▶ **Provided entries**
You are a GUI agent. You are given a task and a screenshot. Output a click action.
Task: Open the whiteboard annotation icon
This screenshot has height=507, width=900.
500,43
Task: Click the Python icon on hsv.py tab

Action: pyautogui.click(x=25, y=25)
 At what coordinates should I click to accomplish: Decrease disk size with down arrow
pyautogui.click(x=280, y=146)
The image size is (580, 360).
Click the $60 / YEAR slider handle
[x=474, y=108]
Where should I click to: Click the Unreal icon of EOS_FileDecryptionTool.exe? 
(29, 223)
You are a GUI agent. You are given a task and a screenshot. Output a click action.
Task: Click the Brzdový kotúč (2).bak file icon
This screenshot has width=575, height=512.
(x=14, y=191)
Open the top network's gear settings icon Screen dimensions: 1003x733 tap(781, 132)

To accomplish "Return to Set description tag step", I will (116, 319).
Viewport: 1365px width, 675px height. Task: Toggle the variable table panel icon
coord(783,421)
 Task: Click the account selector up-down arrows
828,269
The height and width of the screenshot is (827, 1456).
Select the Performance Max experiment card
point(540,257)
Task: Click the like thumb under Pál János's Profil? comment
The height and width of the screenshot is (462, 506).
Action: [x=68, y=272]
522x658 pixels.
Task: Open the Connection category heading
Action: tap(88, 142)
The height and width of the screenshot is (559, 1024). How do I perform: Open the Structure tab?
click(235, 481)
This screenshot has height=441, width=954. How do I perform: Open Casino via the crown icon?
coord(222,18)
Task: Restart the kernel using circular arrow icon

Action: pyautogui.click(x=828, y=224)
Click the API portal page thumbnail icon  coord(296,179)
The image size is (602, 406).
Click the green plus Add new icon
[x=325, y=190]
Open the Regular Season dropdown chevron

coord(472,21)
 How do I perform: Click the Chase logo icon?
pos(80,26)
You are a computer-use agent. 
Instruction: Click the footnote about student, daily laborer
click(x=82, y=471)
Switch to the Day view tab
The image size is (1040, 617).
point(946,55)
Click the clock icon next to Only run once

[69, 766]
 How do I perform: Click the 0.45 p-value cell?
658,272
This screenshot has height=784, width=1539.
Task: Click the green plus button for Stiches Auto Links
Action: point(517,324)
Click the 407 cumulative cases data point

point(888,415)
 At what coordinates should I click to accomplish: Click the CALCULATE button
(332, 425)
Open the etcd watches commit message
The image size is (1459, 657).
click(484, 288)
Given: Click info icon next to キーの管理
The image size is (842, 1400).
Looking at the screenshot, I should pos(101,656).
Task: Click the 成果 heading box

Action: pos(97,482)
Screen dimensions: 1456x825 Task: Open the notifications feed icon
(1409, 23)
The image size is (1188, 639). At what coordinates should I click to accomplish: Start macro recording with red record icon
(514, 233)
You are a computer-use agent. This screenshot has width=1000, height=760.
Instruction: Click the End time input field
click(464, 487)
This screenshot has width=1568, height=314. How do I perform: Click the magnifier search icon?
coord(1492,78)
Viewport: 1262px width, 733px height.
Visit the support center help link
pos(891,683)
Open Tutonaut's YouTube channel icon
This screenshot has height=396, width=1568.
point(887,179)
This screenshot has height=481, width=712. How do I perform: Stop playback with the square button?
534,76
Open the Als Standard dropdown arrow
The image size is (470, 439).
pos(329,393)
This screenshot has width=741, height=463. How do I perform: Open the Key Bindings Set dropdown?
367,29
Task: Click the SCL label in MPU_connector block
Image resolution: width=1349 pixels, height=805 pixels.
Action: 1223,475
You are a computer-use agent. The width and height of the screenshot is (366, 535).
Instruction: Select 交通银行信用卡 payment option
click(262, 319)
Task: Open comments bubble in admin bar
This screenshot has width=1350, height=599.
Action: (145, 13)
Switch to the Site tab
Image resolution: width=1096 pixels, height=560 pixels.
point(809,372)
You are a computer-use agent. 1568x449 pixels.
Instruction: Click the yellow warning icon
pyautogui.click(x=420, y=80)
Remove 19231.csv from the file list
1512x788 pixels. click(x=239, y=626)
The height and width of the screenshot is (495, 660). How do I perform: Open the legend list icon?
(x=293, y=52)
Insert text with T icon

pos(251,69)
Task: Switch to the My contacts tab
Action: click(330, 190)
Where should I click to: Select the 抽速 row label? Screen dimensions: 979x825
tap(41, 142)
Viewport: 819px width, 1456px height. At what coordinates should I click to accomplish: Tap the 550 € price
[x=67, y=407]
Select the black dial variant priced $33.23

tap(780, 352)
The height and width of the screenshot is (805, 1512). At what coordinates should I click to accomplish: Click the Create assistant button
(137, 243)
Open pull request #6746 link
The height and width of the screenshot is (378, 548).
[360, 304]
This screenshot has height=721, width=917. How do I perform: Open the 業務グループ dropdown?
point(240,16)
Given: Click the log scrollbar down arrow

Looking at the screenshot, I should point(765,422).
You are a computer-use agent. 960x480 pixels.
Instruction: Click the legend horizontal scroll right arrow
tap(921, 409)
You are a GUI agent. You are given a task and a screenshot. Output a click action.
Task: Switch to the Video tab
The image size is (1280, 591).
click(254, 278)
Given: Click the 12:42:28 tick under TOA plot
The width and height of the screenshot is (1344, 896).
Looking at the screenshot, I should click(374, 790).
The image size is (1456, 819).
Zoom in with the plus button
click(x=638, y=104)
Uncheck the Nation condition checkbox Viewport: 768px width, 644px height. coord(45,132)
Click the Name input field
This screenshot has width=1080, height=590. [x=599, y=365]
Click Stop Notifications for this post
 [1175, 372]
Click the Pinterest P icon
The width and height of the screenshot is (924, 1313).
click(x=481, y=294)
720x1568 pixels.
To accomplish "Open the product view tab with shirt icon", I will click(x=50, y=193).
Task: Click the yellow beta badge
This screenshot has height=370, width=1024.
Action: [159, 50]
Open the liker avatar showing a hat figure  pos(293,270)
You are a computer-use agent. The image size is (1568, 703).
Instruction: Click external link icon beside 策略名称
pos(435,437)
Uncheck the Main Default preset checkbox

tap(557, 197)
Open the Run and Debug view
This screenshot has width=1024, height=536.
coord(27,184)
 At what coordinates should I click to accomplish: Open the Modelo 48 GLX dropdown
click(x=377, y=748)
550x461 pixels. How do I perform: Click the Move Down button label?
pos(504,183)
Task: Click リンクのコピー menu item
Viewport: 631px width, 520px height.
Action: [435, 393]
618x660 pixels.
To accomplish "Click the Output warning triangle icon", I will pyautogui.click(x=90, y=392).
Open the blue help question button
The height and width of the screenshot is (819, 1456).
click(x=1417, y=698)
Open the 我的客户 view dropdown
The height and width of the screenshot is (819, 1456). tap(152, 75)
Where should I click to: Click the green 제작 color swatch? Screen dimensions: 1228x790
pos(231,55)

▶ **What is asked**
Recast the lines of the records above as a Markdown table with the columns Number and Record line, one row per line, numbered in order, and leave out the blank lines.

▶ **Output for this task**
| Number | Record line |
|---|---|
| 1 | You are a GUI agent. You are given a task and a screenshot. Output a click action. |
| 2 | Task: Open the whiteboard annotation icon |
| 3 | This screenshot has height=507, width=900. |
| 4 | 500,43 |
| 5 | Task: Click the Python icon on hsv.py tab |
| 6 | Action: pyautogui.click(x=25, y=25) |
| 7 |  At what coordinates should I click to accomplish: Decrease disk size with down arrow |
| 8 | pyautogui.click(x=280, y=146) |
| 9 | The image size is (580, 360). |
| 10 | Click the $60 / YEAR slider handle |
| 11 | [x=474, y=108] |
| 12 | Where should I click to: Click the Unreal icon of EOS_FileDecryptionTool.exe?  |
| 13 | (29, 223) |
| 14 | You are a GUI agent. You are given a task and a screenshot. Output a click action. |
| 15 | Task: Click the Brzdový kotúč (2).bak file icon |
| 16 | This screenshot has width=575, height=512. |
| 17 | (x=14, y=191) |
| 18 | Open the top network's gear settings icon Screen dimensions: 1003x733 tap(781, 132) |
| 19 | To accomplish "Return to Set description tag step", I will (116, 319). |
| 20 | Viewport: 1365px width, 675px height. Task: Toggle the variable table panel icon |
| 21 | coord(783,421) |
| 22 |  Task: Click the account selector up-down arrows |
| 23 | 828,269 |
| 24 | The height and width of the screenshot is (827, 1456). |
| 25 | Select the Performance Max experiment card |
| 26 | point(540,257) |
| 27 | Task: Click the like thumb under Pál János's Profil? comment |
| 28 | The height and width of the screenshot is (462, 506). |
| 29 | Action: [x=68, y=272] |
| 30 | 522x658 pixels. |
| 31 | Task: Open the Connection category heading |
| 32 | Action: tap(88, 142) |
| 33 | The height and width of the screenshot is (559, 1024). How do I perform: Open the Structure tab? |
| 34 | click(235, 481) |
| 35 | This screenshot has height=441, width=954. How do I perform: Open Casino via the crown icon? |
| 36 | coord(222,18) |
| 37 | Task: Restart the kernel using circular arrow icon |
| 38 | Action: pyautogui.click(x=828, y=224) |
| 39 | Click the API portal page thumbnail icon  coord(296,179) |
| 40 | The image size is (602, 406). |
| 41 | Click the green plus Add new icon |
| 42 | [x=325, y=190] |
| 43 | Open the Regular Season dropdown chevron |
| 44 | coord(472,21) |
| 45 |  How do I perform: Click the Chase logo icon? |
| 46 | pos(80,26) |
| 47 | You are a computer-use agent.  |
| 48 | Instruction: Click the footnote about student, daily laborer |
| 49 | click(x=82, y=471) |
| 50 | Switch to the Day view tab |
| 51 | The image size is (1040, 617). |
| 52 | point(946,55) |
| 53 | Click the clock icon next to Only run once |
| 54 | [69, 766] |
| 55 |  How do I perform: Click the 0.45 p-value cell? |
| 56 | 658,272 |
| 57 | This screenshot has height=784, width=1539. |
| 58 | Task: Click the green plus button for Stiches Auto Links |
| 59 | Action: point(517,324) |
| 60 | Click the 407 cumulative cases data point |
| 61 | point(888,415) |
| 62 |  At what coordinates should I click to accomplish: Click the CALCULATE button |
| 63 | (332, 425) |
| 64 | Open the etcd watches commit message |
| 65 | The image size is (1459, 657). |
| 66 | click(484, 288) |
| 67 | Given: Click info icon next to キーの管理 |
| 68 | The image size is (842, 1400). |
| 69 | Looking at the screenshot, I should pos(101,656). |
| 70 | Task: Click the 成果 heading box |
| 71 | Action: pos(97,482) |
| 72 | Screen dimensions: 1456x825 Task: Open the notifications feed icon |
| 73 | (1409, 23) |
| 74 | The image size is (1188, 639). At what coordinates should I click to accomplish: Start macro recording with red record icon |
| 75 | (514, 233) |
| 76 | You are a computer-use agent. This screenshot has width=1000, height=760. |
| 77 | Instruction: Click the End time input field |
| 78 | click(464, 487) |
| 79 | This screenshot has width=1568, height=314. How do I perform: Click the magnifier search icon? |
| 80 | coord(1492,78) |
| 81 | Viewport: 1262px width, 733px height. |
| 82 | Visit the support center help link |
| 83 | pos(891,683) |
| 84 | Open Tutonaut's YouTube channel icon |
| 85 | This screenshot has height=396, width=1568. |
| 86 | point(887,179) |
| 87 | This screenshot has height=481, width=712. How do I perform: Stop playback with the square button? |
| 88 | 534,76 |
| 89 | Open the Als Standard dropdown arrow |
| 90 | The image size is (470, 439). |
| 91 | pos(329,393) |
| 92 | This screenshot has width=741, height=463. How do I perform: Open the Key Bindings Set dropdown? |
| 93 | 367,29 |
| 94 | Task: Click the SCL label in MPU_connector block |
| 95 | Image resolution: width=1349 pixels, height=805 pixels. |
| 96 | Action: 1223,475 |
| 97 | You are a computer-use agent. The width and height of the screenshot is (366, 535). |
| 98 | Instruction: Select 交通银行信用卡 payment option |
| 99 | click(262, 319) |
| 100 | Task: Open comments bubble in admin bar |
| 101 | This screenshot has width=1350, height=599. |
| 102 | Action: (145, 13) |
| 103 | Switch to the Site tab |
| 104 | Image resolution: width=1096 pixels, height=560 pixels. |
| 105 | point(809,372) |
| 106 | You are a computer-use agent. 1568x449 pixels. |
| 107 | Instruction: Click the yellow warning icon |
| 108 | pyautogui.click(x=420, y=80) |
| 109 | Remove 19231.csv from the file list |
| 110 | 1512x788 pixels. click(x=239, y=626) |
| 111 | The height and width of the screenshot is (495, 660). How do I perform: Open the legend list icon? |
| 112 | (x=293, y=52) |
| 113 | Insert text with T icon |
| 114 | pos(251,69) |
| 115 | Task: Switch to the My contacts tab |
| 116 | Action: click(330, 190) |
| 117 | Where should I click to: Select the 抽速 row label? Screen dimensions: 979x825 |
| 118 | tap(41, 142) |
| 119 | Viewport: 819px width, 1456px height. At what coordinates should I click to accomplish: Tap the 550 € price |
| 120 | [x=67, y=407] |
| 121 | Select the black dial variant priced $33.23 |
| 122 | tap(780, 352) |
| 123 | The height and width of the screenshot is (805, 1512). At what coordinates should I click to accomplish: Click the Create assistant button |
| 124 | (137, 243) |
| 125 | Open pull request #6746 link |
| 126 | The height and width of the screenshot is (378, 548). |
| 127 | [360, 304] |
| 128 | This screenshot has height=721, width=917. How do I perform: Open the 業務グループ dropdown? |
| 129 | point(240,16) |
| 130 | Given: Click the log scrollbar down arrow |
| 131 | Looking at the screenshot, I should point(765,422). |
| 132 | You are a computer-use agent. 960x480 pixels. |
| 133 | Instruction: Click the legend horizontal scroll right arrow |
| 134 | tap(921, 409) |
| 135 | You are a GUI agent. You are given a task and a screenshot. Output a click action. |
| 136 | Task: Switch to the Video tab |
| 137 | The image size is (1280, 591). |
| 138 | click(254, 278) |
| 139 | Given: Click the 12:42:28 tick under TOA plot |
| 140 | The width and height of the screenshot is (1344, 896). |
| 141 | Looking at the screenshot, I should click(374, 790). |
| 142 | The image size is (1456, 819). |
| 143 | Zoom in with the plus button |
| 144 | click(x=638, y=104) |
| 145 | Uncheck the Nation condition checkbox Viewport: 768px width, 644px height. coord(45,132) |
| 146 | Click the Name input field |
| 147 | This screenshot has width=1080, height=590. [x=599, y=365] |
| 148 | Click Stop Notifications for this post |
| 149 |  [1175, 372] |
| 150 | Click the Pinterest P icon |
| 151 | The width and height of the screenshot is (924, 1313). |
| 152 | click(x=481, y=294) |
| 153 | 720x1568 pixels. |
| 154 | To accomplish "Open the product view tab with shirt icon", I will click(x=50, y=193). |
| 155 | Task: Click the yellow beta badge |
| 156 | This screenshot has height=370, width=1024. |
| 157 | Action: [159, 50] |
| 158 | Open the liker avatar showing a hat figure  pos(293,270) |
| 159 | You are a computer-use agent. The image size is (1568, 703). |
| 160 | Instruction: Click external link icon beside 策略名称 |
| 161 | pos(435,437) |
| 162 | Uncheck the Main Default preset checkbox |
| 163 | tap(557, 197) |
| 164 | Open the Run and Debug view |
| 165 | This screenshot has width=1024, height=536. |
| 166 | coord(27,184) |
| 167 |  At what coordinates should I click to accomplish: Open the Modelo 48 GLX dropdown |
| 168 | click(x=377, y=748) |
| 169 | 550x461 pixels. How do I perform: Click the Move Down button label? |
| 170 | pos(504,183) |
| 171 | Task: Click リンクのコピー menu item |
| 172 | Viewport: 631px width, 520px height. |
| 173 | Action: [435, 393] |
| 174 | 618x660 pixels. |
| 175 | To accomplish "Click the Output warning triangle icon", I will pyautogui.click(x=90, y=392). |
| 176 | Open the blue help question button |
| 177 | The height and width of the screenshot is (819, 1456). |
| 178 | click(x=1417, y=698) |
| 179 | Open the 我的客户 view dropdown |
| 180 | The height and width of the screenshot is (819, 1456). tap(152, 75) |
| 181 | Where should I click to: Click the green 제작 color swatch? Screen dimensions: 1228x790 |
| 182 | pos(231,55) |